À Kinkonzi, la maison de Donatien, construite en adobes et couverte de tôles rouillées, se situe en retrait du village, aux abords de la rivière où il a monté son micro-barrage. Les chutes d’eau rythment la vie de sa maisonnée. Sur une pancarte à l'entrée, on peut lire le mot "barage" écrit avec une faute par Donatien. Il ne s'est jamais assis sur un banc d'école. "Lorsque je parcourais la rivière Lumbu, j’ai découvert qu’à ce niveau surélevé l’intensité de l’eau était forte. J’ai eu comme une vision. Avec le fruit de la vente de mes noix de palme, j’ai acheté du ciment qui m’a permis, pendant la période d’étiage, de construire un mur pour barrer l’eau", explique-t-il à ses visiteurs.

De bric et de broc

Ce matin d’avril, assis torse nu sur une chaise, il écoute la musique et contemple l’ouvrage bâti de ses mains. Il explique comment il a pu aménager un canal, fabriquer une vanne à l’aide d’une petite tôle, qui régule le débit de l’eau. Le tout conduit à une turbine de fortune placée en contrebas. À l’aide de l'axe de transmission d’un vieux véhicule connecté à un induit et d'une poulie récupérée sur un groupe électrogène de 2 Kva, le barrage de Donatien peut ainsi fournir du courant.

Pour rentabiliser son invention, il a commencé à utiliser l’énergie produite par le petit barrage pour faire fonctionner, à tour de rôle une foreuse, une meuleuse, un moulin à manioc, un concasseur de noix de palme. Des machines qu’il a lui-même fabriquées. Pour jongler d’un appareil à l’autre ou alimenter sa maison en électricité, il sait parfaitement régler la puissance du barrage. "Quand je veux éclairer ma maison, je soulève prudemment la tôle pour avoir 220 volts. Au-delà, toutes les ampoules éclatent", explique-t-il. Pour les autres machines, il augmente le voltage.

Partager l’électricité

Avec les moyens du bord, Donatien est en train de monter une nouvelle turbine. Il désire augmenter la capacité de son barrage pour alimenter tout le village, notamment l’hôpital général de référence de Kinkonzi. Soucieux du développement de sa contrée, l’ingénieur avait organisé, en 2008, une collecte de fonds dans le village pour permettre à ce projet d'aboutir, mais l’argent a été détourné. Cela ne l’a pas découragé. "C’est Dieu qui m’a donné ce don. Je dois le mettre au profit de tout le monde. Il ne faut plus que les gens parcourent des dizaines de kilomètres pour aller moudre leur café…", clame-t-il.

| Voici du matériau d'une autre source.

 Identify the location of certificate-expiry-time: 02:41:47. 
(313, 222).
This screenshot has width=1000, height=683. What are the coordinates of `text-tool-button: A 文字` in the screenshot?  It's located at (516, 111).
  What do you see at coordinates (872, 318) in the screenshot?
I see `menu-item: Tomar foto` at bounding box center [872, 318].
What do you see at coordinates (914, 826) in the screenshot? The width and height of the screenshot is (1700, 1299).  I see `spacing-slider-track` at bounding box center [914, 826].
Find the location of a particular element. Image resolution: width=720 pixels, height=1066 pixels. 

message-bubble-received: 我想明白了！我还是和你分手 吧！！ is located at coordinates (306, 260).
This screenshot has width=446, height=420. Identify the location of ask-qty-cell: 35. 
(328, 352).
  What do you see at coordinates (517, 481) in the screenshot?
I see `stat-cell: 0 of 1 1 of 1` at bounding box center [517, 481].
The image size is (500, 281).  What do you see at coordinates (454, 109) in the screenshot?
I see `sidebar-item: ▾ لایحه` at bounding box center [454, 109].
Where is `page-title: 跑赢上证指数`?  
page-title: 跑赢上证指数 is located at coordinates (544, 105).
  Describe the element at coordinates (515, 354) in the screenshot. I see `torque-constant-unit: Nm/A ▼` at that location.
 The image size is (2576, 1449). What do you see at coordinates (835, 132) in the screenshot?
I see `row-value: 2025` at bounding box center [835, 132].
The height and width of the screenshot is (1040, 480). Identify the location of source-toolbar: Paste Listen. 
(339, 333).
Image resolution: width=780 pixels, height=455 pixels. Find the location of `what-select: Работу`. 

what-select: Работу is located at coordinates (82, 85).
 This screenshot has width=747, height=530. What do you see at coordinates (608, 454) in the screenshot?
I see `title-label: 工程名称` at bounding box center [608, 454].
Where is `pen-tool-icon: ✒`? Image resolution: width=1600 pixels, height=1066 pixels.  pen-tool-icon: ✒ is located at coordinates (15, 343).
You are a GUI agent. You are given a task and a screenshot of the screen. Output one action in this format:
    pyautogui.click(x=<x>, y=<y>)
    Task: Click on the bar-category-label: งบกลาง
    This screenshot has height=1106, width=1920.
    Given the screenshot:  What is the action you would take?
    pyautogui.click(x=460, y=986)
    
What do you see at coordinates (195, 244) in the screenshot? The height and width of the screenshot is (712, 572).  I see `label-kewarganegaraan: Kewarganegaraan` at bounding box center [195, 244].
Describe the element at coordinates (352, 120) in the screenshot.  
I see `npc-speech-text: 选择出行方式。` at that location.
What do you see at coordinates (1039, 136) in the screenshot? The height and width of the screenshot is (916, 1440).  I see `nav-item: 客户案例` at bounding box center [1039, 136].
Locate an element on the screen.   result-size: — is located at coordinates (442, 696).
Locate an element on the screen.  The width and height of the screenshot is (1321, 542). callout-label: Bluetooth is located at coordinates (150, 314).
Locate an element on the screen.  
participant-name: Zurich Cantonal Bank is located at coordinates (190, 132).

Le vieux génie manque hélas cruellement de moyens. La ferraille, qui constitue son matériau de base, se fait rare dans la région, depuis que des investisseurs asiatiques la rachètent pour l'exporter. "Avec le peu de moyens dont je dispose, je ne peux pas acheter des accessoires dans un magasin pour faire tourner ce barrage. Dommage que je ne sois pas soutenu", regrette-t-il.

Pour que son travail se poursuive, il forme ses deux enfants et deux autres jeunes du village. "Je partirai demain, eux doivent continuer cette œuvre", affirme-t-il, très déterminé. Son ambition est d’alimenter en courant électrique tout le territoire de Tshela, vaste de plus de 3 000 km², avant de tirer définitivement révérence.